Rédigé par : forest patricia | 19 janvier 2008 à 16:20
Très jolie nouvelle délicate et raffinée, pleine de richesse et thème peu abordé
Rédigé par : sophie | 21 janvier 2008 à 14:40
Très bien écrit, j'aime beaucoup le cheminement qui nous amène au dénouement.
Rédigé par : Omid | 21 janvier 2008 à 16:32
Superbe,très bien écrit, très touchant
Rédigé par : claire | 21 janvier 2008 à 17:00
j'ai beaucoup aimé, et je suis très touché par les protagonistes
continuez !
Rédigé par : morgane | 21 janvier 2008 à 17:04
Quelle légèreté, magnifique, j’ai beaucoup aimé.
Rédigé par : Elia | 22 janvier 2008 à 09:11
Florence nous a promis une nouvelle prochainement, nous remercions ses fidèles lecteurs pour l'intérêt qu'ils portent à nos publications.
A bientôt
YG
Rédigé par : Bib.Villevaudé | 22 janvier 2008 à 11:41
Lecture captivante, immense talent.
Vous nous donné envie de croire à la réalisation de tous nos rêves en se bas monde.
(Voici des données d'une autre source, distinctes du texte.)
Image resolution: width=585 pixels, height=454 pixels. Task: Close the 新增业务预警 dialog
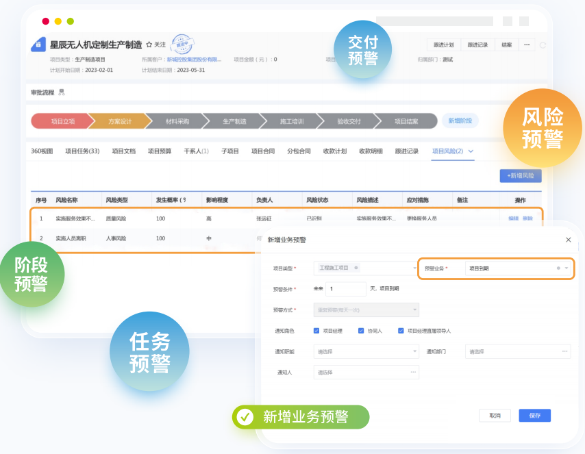(x=568, y=240)
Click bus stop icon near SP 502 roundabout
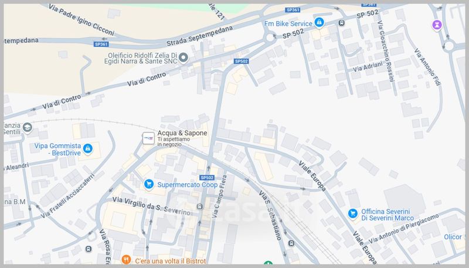Viewport: 469px width, 268px height. tap(341, 23)
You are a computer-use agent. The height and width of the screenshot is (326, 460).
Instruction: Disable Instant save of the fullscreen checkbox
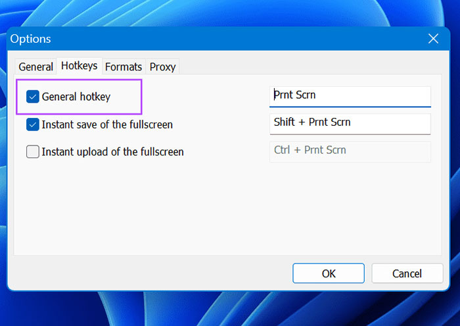click(x=33, y=124)
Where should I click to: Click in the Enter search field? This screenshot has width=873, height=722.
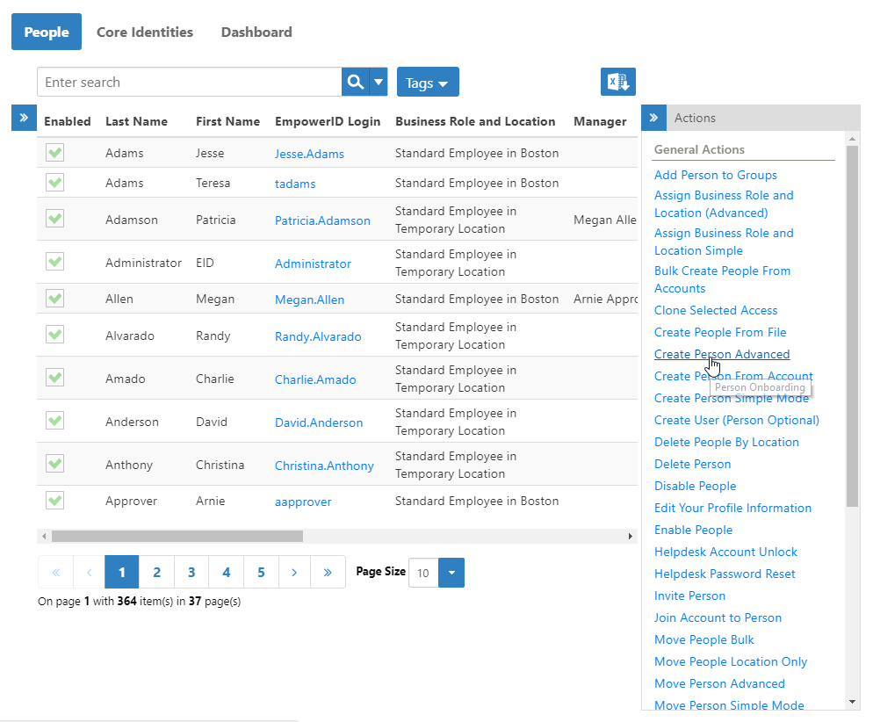click(x=189, y=82)
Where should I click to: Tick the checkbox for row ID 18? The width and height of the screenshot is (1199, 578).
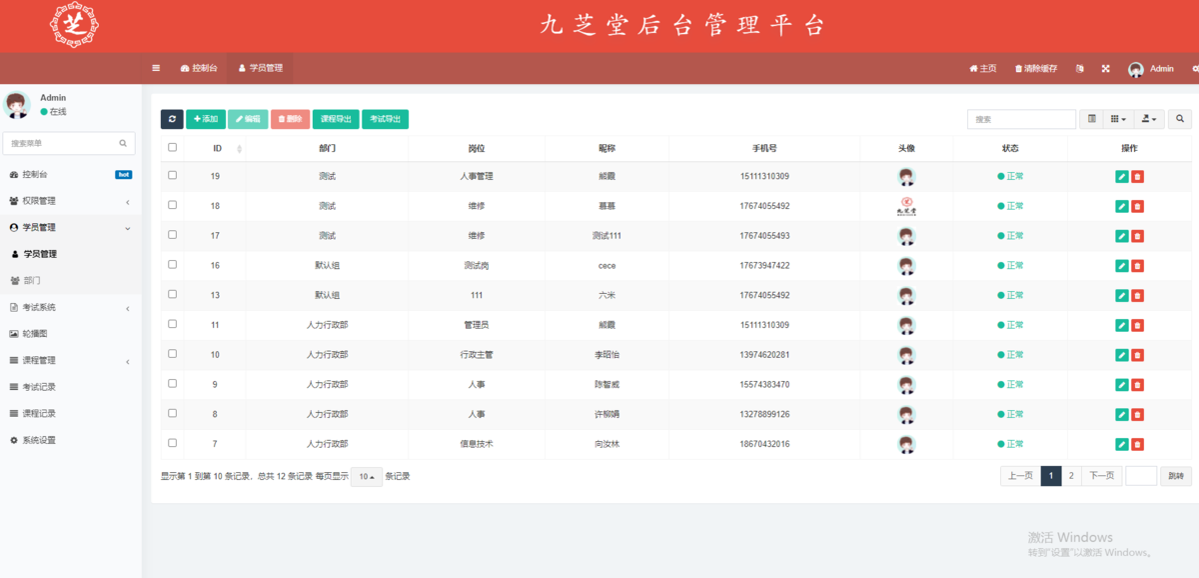point(173,205)
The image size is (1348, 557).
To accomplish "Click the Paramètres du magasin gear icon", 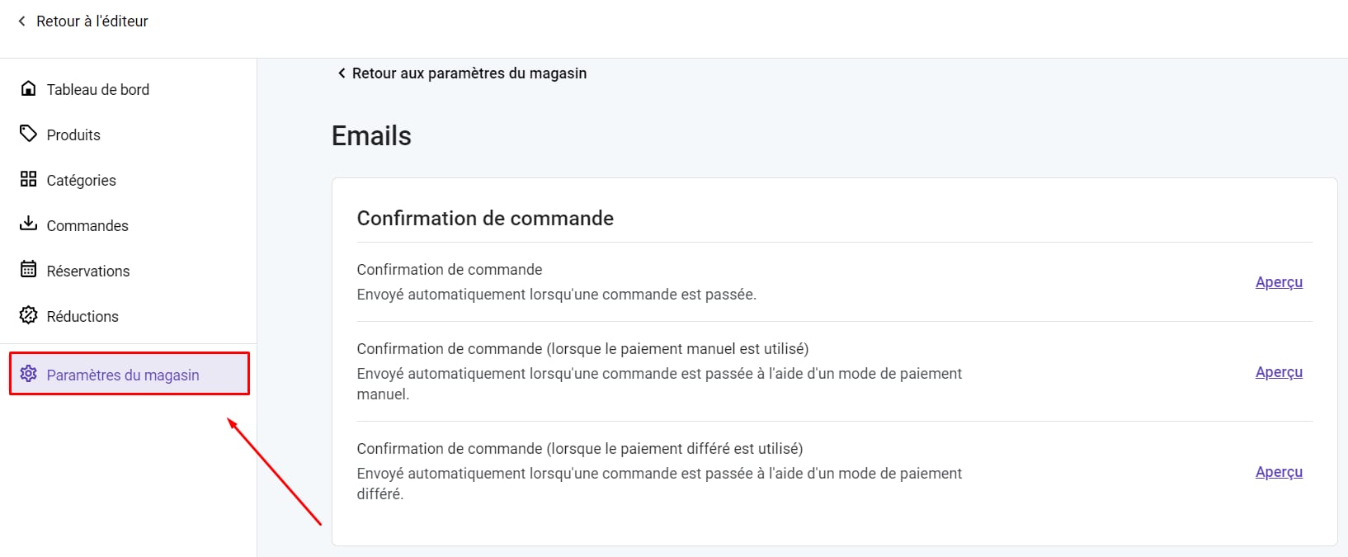I will pyautogui.click(x=28, y=374).
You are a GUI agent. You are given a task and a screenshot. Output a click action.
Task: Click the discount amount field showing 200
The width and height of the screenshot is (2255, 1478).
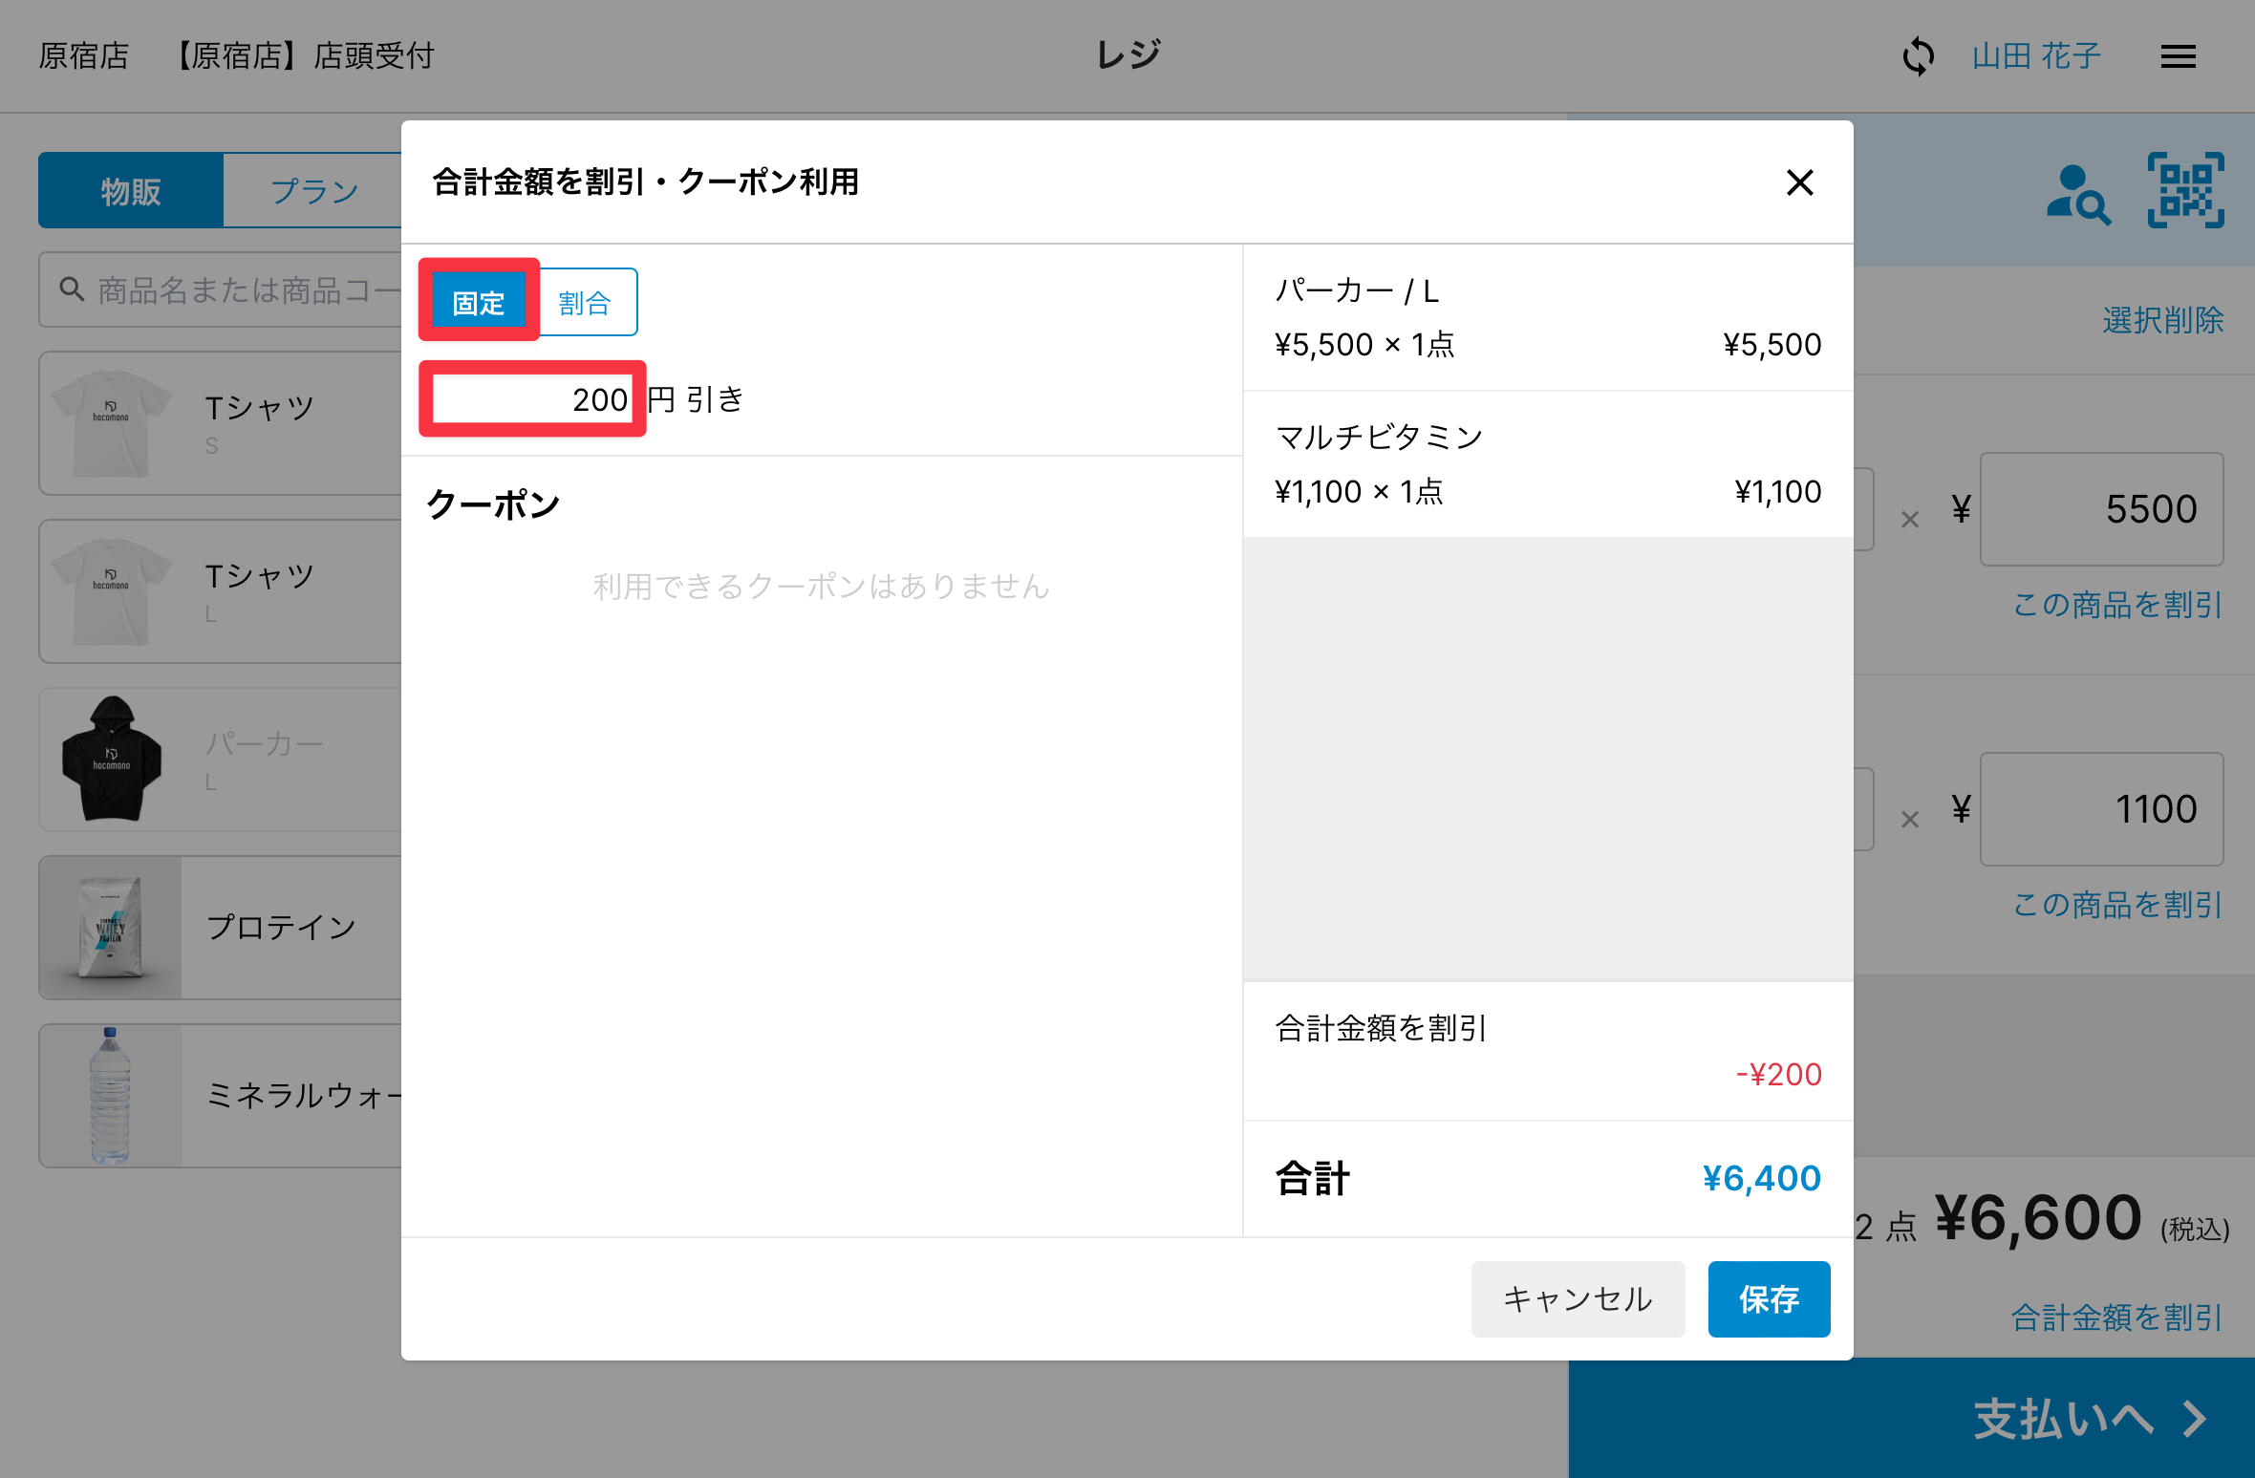532,399
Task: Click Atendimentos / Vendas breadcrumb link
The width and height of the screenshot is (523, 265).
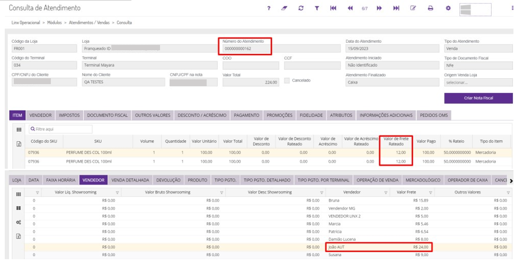Action: pos(89,23)
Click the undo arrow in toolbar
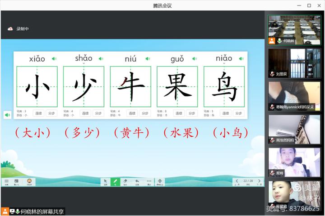 [137, 181]
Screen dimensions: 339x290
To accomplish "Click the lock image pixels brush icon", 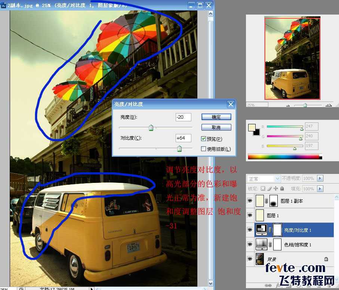I will click(269, 188).
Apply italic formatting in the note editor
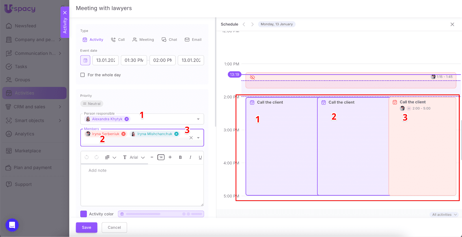462x237 pixels. 190,157
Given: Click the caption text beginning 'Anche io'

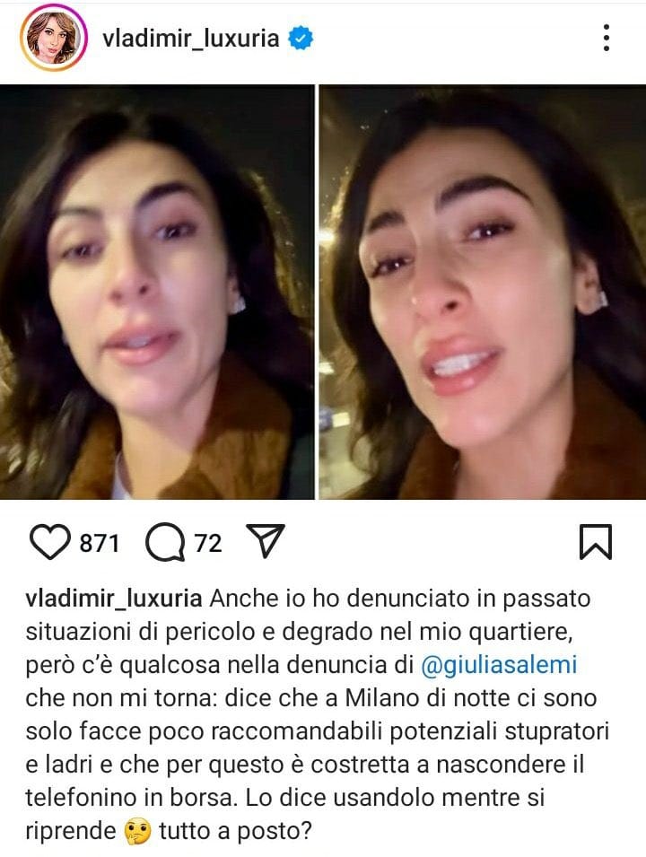Looking at the screenshot, I should click(x=316, y=715).
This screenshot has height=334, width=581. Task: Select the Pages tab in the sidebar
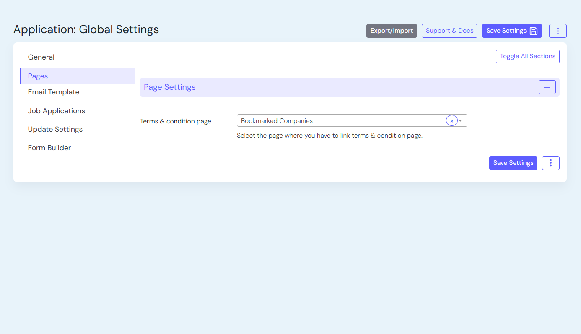(38, 76)
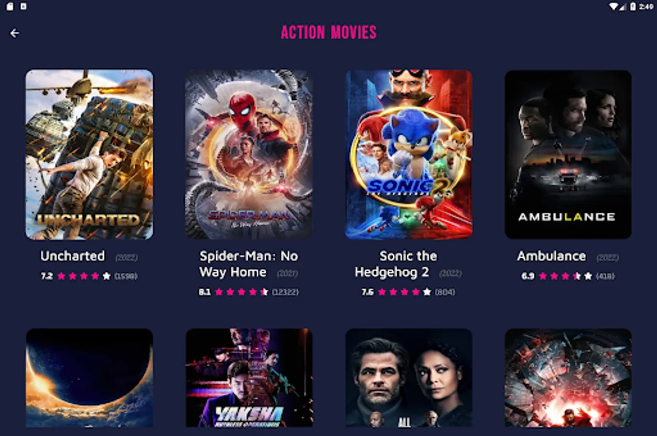Open the Ambulance movie poster
657x436 pixels.
568,155
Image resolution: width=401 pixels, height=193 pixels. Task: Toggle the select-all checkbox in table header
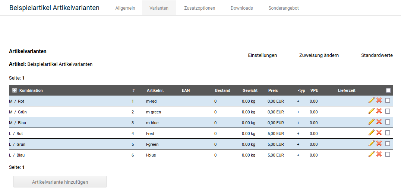click(x=388, y=90)
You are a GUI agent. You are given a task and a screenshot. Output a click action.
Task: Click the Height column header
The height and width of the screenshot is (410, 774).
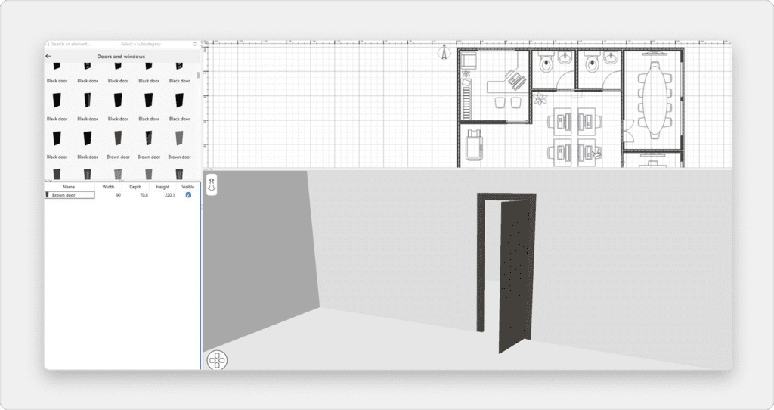point(163,186)
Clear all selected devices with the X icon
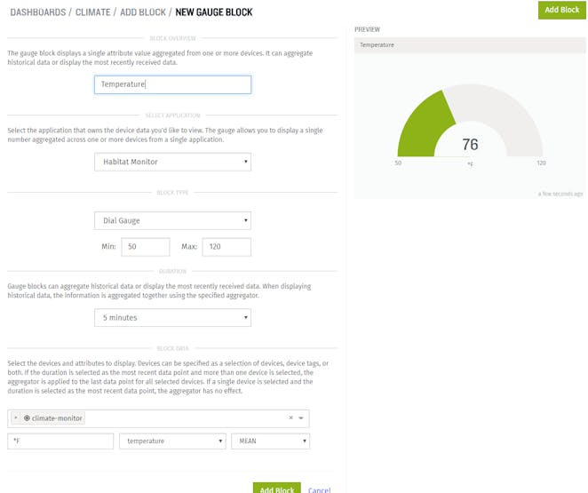 point(290,417)
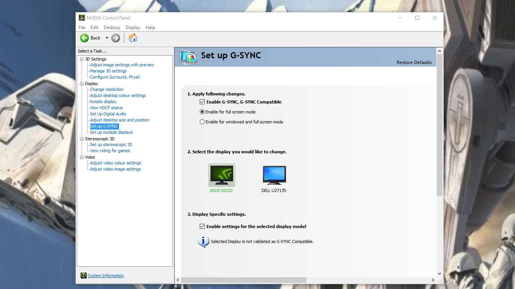Screen dimensions: 515x289
Task: Click the blue info icon beside validation message
Action: coord(203,241)
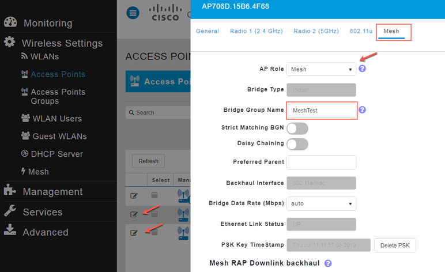Select checkbox in second access point row

point(154,213)
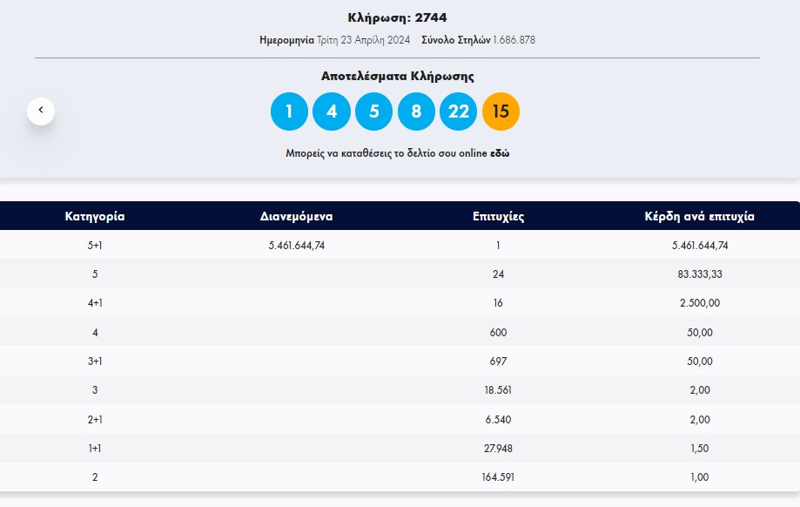Click the blue ball number 1
800x507 pixels.
pos(289,112)
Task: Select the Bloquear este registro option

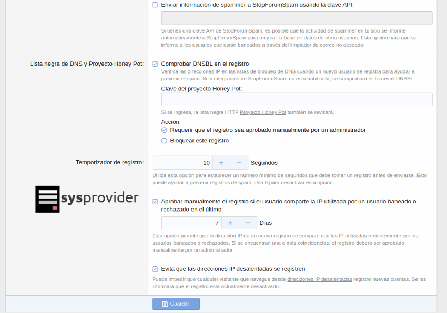Action: click(164, 141)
Comme si tout était possible.
Rédigé par : eugenia | 22 janvier 2008 à 13:37
J'ai le plaisir de vous annoncer que mon poème libre intitulé "Feu de paille" a été retenu par Flammes Vives, une grande revue de poésie littéraire, pour être publié dans le deuxième tome de l'anthologie qui paraîtra en juin 2008.
Amitiés
Rédigé par : Florence Day | 29 février 2008 à 09:31
Toutes nos félicitations, en attendant de vous publier.
L'équipe de la bibliothèque de la Roseraie
Rédigé par : Bib Villevaudé | 29 février 2008 à 09:39
Florence Day a été lauréate d'un concours de nouvelles organisé par "l'association la ferme des jeux de Vaux le Pénil" sur le thème de "la morale de l'histoire" pour la première fois elle remportait un concours dans son département.
La nouvelle "En souvenir de Fanny" éditée aux Editions Past'elles a été également lauréate car le jury a apprécié son approche de l'homosexualité féminine et du métissage. Ce sont des thèmes d'actualité qui lui tiennent à coeur, étant important de s'ouvrir aux autres et à leurs différences.
Florence s'est également lancée dans la poésie libre et deux de ses poèmes ont été choisis et édités par "Flammes Vives".